By George Leong
All of you know how I feel about the Japanese stock market and the economy in general.
Yes, I was wrong in the past when I suggested traders and investors stay away from the Japanese stock market. The benchmark Nikkei 225 has been the top performer this year; in fact, at one point on May 23, the stock index was up a hefty—though undeserved—70% or so.
Yet despite all of the hoopla regarding how Japanese Prime Minister Shinzo Abe has become a rock star in Japan’s equivalent of Wall Street due to the country’s massive stimulus regime referred to as “Abenomics,” I still remain unconvinced about the Japanese stock market.
Just like the Federal Reserve here with Ben Bernanke, Abenomics is all about driving the economy by flooding the monetary system with easy and, essentially, free money. (Can you say “Ponzi scheme”?) And when money is free, it is expected that consumers and corporations will spend it. But the problem, just like the one we’re experiencing here in
America, is that the flow of money down the pipeline will create an artificial Japanese economy that will stay stuck in a recession—despite the growth.
As I mentioned previously in these pages, the flowing of easy money is dangerous because spenders become addicted to the near-zero interest rates.
Just recall the use of the term “monetary cocaine” by Richard Fisher, president of the Dallas Federal Reserve Bank, in reference to the Fed’s stimulus. (Source: “Fed’s Fisher: We Cannot Live in Fear of ‘Monetary Cocaine,’” Reuters, June 5, 2013.)
The failure of the Bank of Japan to offer up new stimulus at last week’s monetary meeting and the subsequent selling in the Nikkei stock market were red flags that we need to watch.

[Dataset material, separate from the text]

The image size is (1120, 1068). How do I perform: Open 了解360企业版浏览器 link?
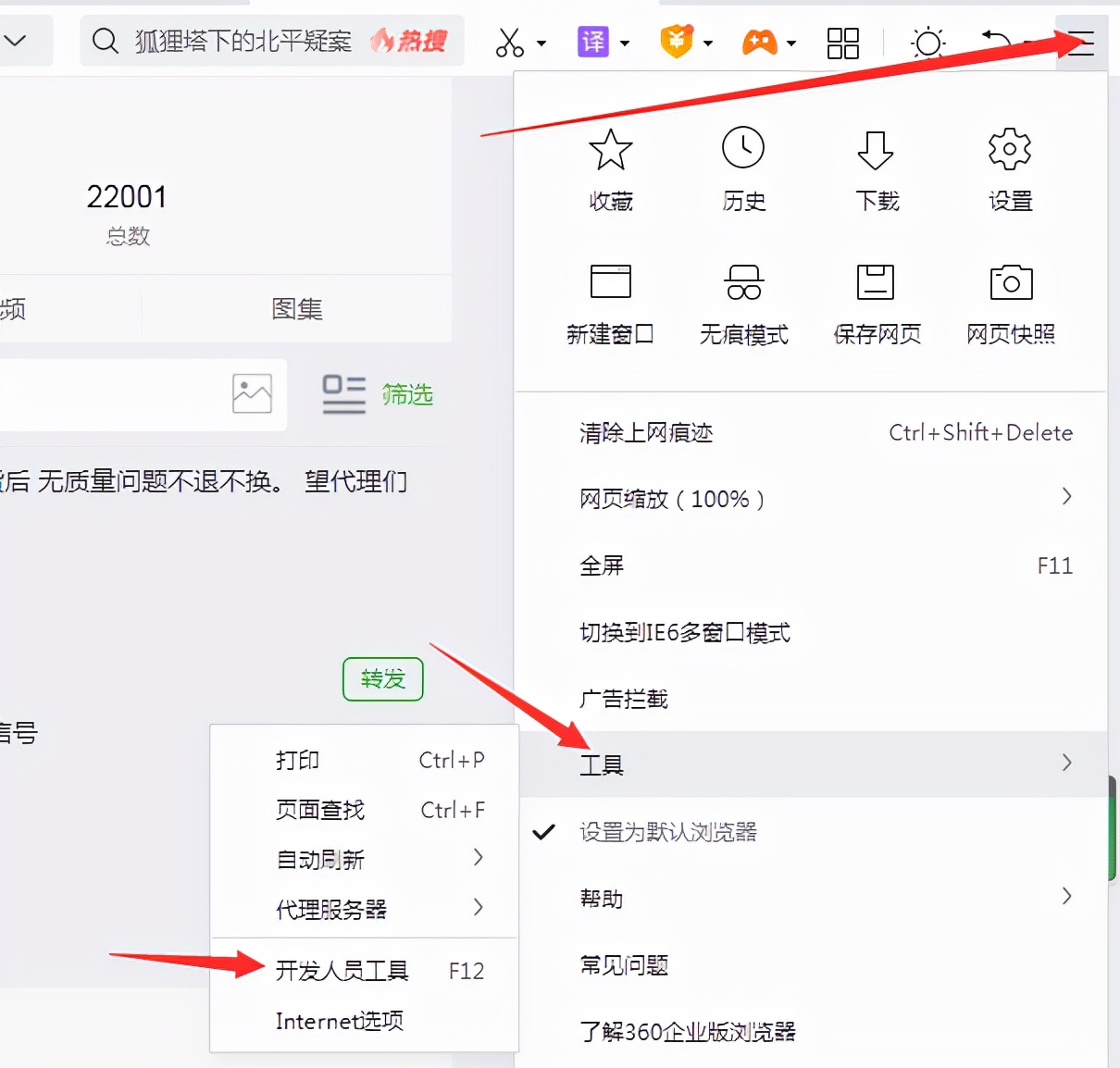point(689,1031)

It’s no different from here; just like the U.S., Japan is currently being driven by the easy money—and traders want more of it. Hold back the easy money, and you’ll see the stock market fall.
In the Global Economic Prospects report produced by the World Bank, Japan’s gross domestic product (GDP) growth projection was raised to 1.4% from the previous 0.8%. According to the World Bank, “In Japan, a dynamic relaxation of macroeconomic policy has sparked an uptick in activity, at least over the short-term.” (Source: “Japan growth estimate
gets World Bank boost,” The Japan Times News, June 13, 2013.)
The upward revision is encouraging for Japan, but it doesn’t justify the associated rise in the Japanese stock market. Not even close.
Moreover, last year’s launch of Abenomics will add to the already woeful debt levels in Japan, and, just like the massive debt buildup in America, this will not be good.
The Nikkei 225 has retrenched 22% from its high on May 23, and I don’t think a bottom has even been reached yet. I said it before and I will repeat it now: I would stay out of the Japanese stock market.
And just like the United States, Japan will find out very soon that its stock market will be dependent on the flow of easy money to continue its uptick. This is a risky proposition, especially as the global interest rates begin to ratchet higher. And just like America, the Bank of Japan is running a massive Ponzi scheme that could—very simply—collapse.